Earthquakes in the Himalaya regularly cause landslides that block rivers, causing them to rise till the pressure of the stored water breaks through. The result is a flash flood downstream that causes havoc among the villages and towns that lie in its path. The 1950 earthquake and the 8.6 magnitude aftershock that followed caused avalanches that blocked several of the tributaries of the Brahmaputra. One such dyke in the Dibang valley broke quickly and caused relatively little damage. But another, at Subansiri, broke after water had collected behind it for 8 days and unleashed a 7-metre-high wave that submerged several villages and killed 532 people. In all, the 1950 earthquake killed more than 1500 people in Assam. Geological studies, including the radio carbon dating of sand found on the surface, have uncovered at least one other giant earthquake in the same area that took place in 1548 and two earthquakes in the central region of the Himalayas, that were severe enough to break the earth’s crust all the way to the surface. These occurred in 1255 and 1934.

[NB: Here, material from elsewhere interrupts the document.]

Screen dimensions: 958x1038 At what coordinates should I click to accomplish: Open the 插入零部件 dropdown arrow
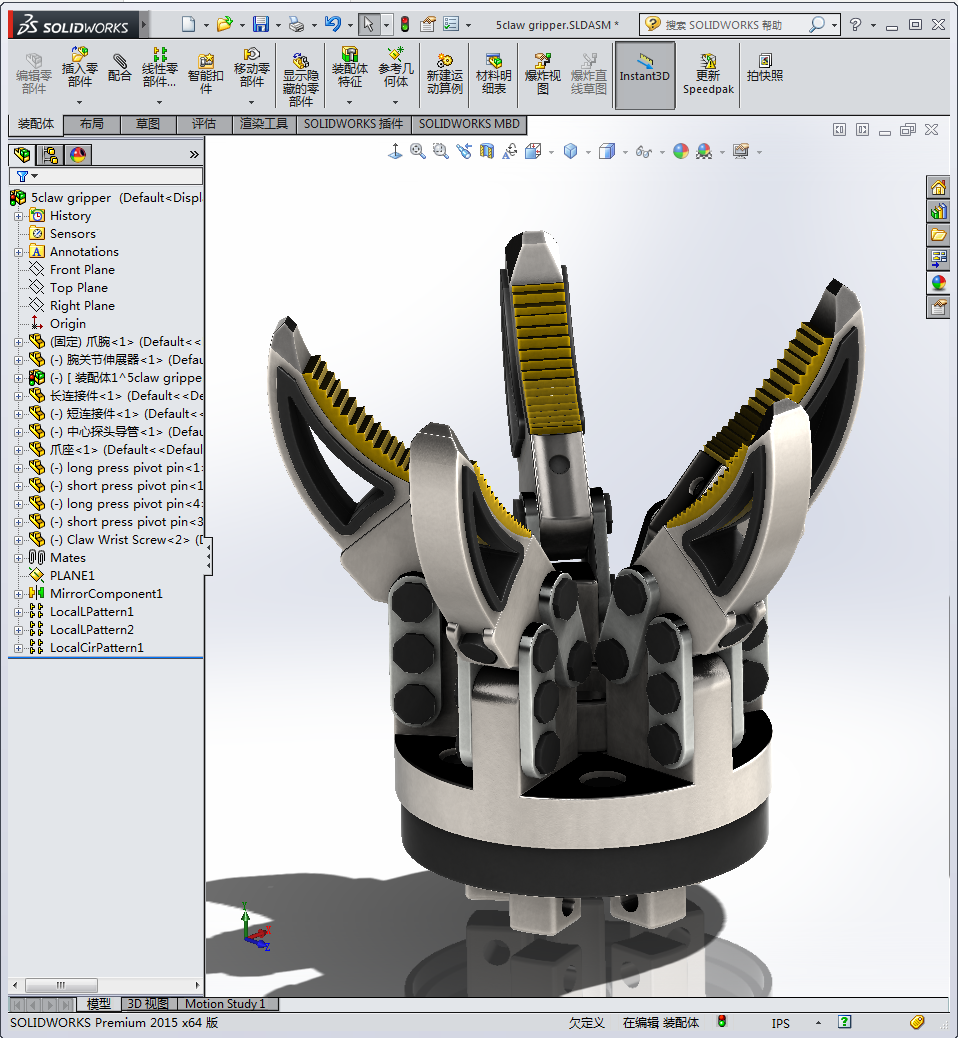(x=79, y=102)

The 1934 earthquake, which measured 8.1 on the Richter scale and had its epicentre about 10 kms south of Mount Everest, devastated north Bihar and Nepal and killed at least 30,000 people. This occurred before any dams had been built. The dykes that were overwhelmed were of mud and broke in a matter of days. But earthquakes of this magnitude will almost certainly break concrete dams as well. For the Richter scale is a logarithmic scale. An 8.1 magnitude earthquake releases three times as much energy and an 8.7 magnitude releases 23 times as much as a 7.8 magnitude quake. Should any of the proposed dams crack during an earthquake or an ensuing flood, the colossal wave of water, mud and boulders that will be released will kill millions and completely devastate the areas of Tibet, India and Bangladesh that lie in its path. The overwhelming majority of deaths and damage will take place in India and Bangladesh.

India got a foretaste of this some years ago when a flash flood in the Yarlung-Tsangpo, caused by torrential rains and landslides, wiped out an entire island in the Brahmaputra, killing nearly all who lived on it. Chinese hydrologists knew that the flood would occur but did not warn their Indian counterparts. India got another foretaste of what can happen in June 2013 when three days of torrential rains in the valley of the Bhagirathi river, one of the two main tributaries of the Ganges river, caused landslides, that blocked a tributary and destroyed the entire town of Kedarnath when the mud dyke broke, killing between 5,000 and 10,000 people in a matter of hours. Over the previous twenty years the hill slopes overlooking the Bhagirathi valley had been ravaged by the construction of dams and tunnels for the Tehri hydro-electric project, the second largest in India. The rains therefore brought on a catastrophe that many had feared, but hoped would never happen.
The Tehri project has a generating capacity of only 1,000 MW, one fortieth of what the 9 dams at the Big Bend will have, and almost one hundredths of what India and China intend to create in the region. Twenty years from now, when thousands of explosions of dynamite, that have been used to build tunnels for 240 or more power projects, have loosened billions of tonnes of earth and the population has increased tenfold, the entire region will be a calamity waiting to happen.

The Solar alternative

China has become the lowest cost producer of solar photovoltaic panels and heliostats in the world, and India has begun the construction of the largest solar PV power station in the world (4000MWe), as well as the largest Solar thermal power station in Asia (250 MWe). But neither country’s government has grasped the fact that every step they are taking down this road is making their hydro-power development plans redundant For in Spain, a solar thermal power plant that began to supply power to the grid in 2011 has shown that China and India establish 97,000 MWe of generating capacity on less than 10,000 km2 of land. This sounds like a lot of till one realises that it is only one twentieth-fifth of the land area of the Thar desert (that straddles India and Pakistan), and is only a fifth of the land that the Indian government has already reserved within its part of the desert for the construction of solar power plants. It is also barely two-thirds of one per cent of the land in the Gobi desert of China.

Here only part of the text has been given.